Species of flowering plant

Daviesia reclinata is a species of flowering plant in the family Fabaceae and is endemic to northern Australia. It is a prostrate or straggling shrub with scattered linear phyllodes, and yellow flowers.

==Description==
Daviesia reclinata is a glabrous, prostrate or straggling shrub that typically grows to a height of up to 2 m. The phyllodes are scattered, sometimes reduced to scales, linear to elliptic, 10–150 mm long and 1–6 mm wide. The flowers are arranged in leaf axils and on the ends of branches, usually in racemes of five to ten widely-spaced yellow flowers. The racemes in leaf axils are on a peduncle 6–110 mm long, the rachis 10–140 mm long, each flower on a pedicel 2.5–6.5 mm long with bracts about 0.75 mm long at the base. The sepals are 4–5 mm long, joined at the base and prominently ribbed, the upper two lobes oblong, about 2.5 mm long, the lower three 1.5–2 mm long. The standard petal is broadly egg-shaped, 7–8.5 mm long, 6–7 mm wide, the wings about 7 mm long, and the keel about 6 mm long.
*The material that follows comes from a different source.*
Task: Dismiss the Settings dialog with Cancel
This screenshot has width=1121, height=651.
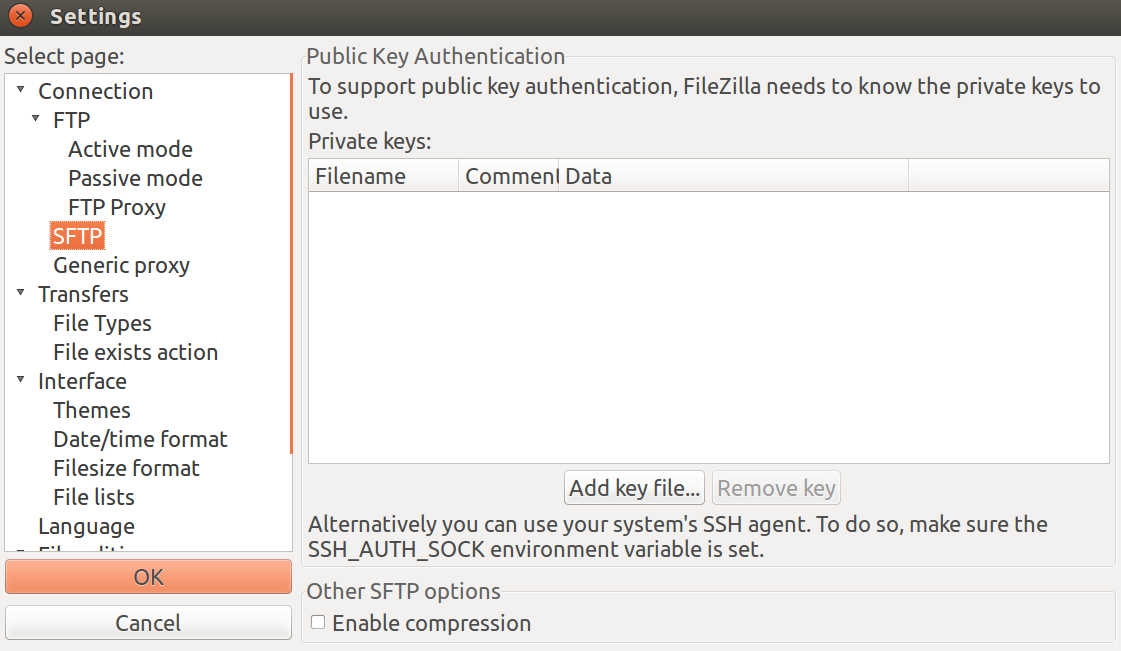Action: coord(147,622)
Flowering occurs throughout the year and the fruit is a flattened triangular pod 10–13 mm long.

==Taxonomy and naming==
Daviesia reclinata was first formally described in 1837 by George Bentham from an unpublished manuscript by Allan Cunningham. Bentham's description was published in Flora Australiensis. The specific epithet (reclinata) means "leaning back, referring to the branches".

==Distribution and habitat==
This bitter-pea grows in forest or woodland on stony or sandy soil and is found the Kimberley region of Western Australian and the Top End of the Northern Territory. Michael Crisp considers populations formerly known as D. reclinata on the Cape York Peninsula of Queensland, to be D. flava.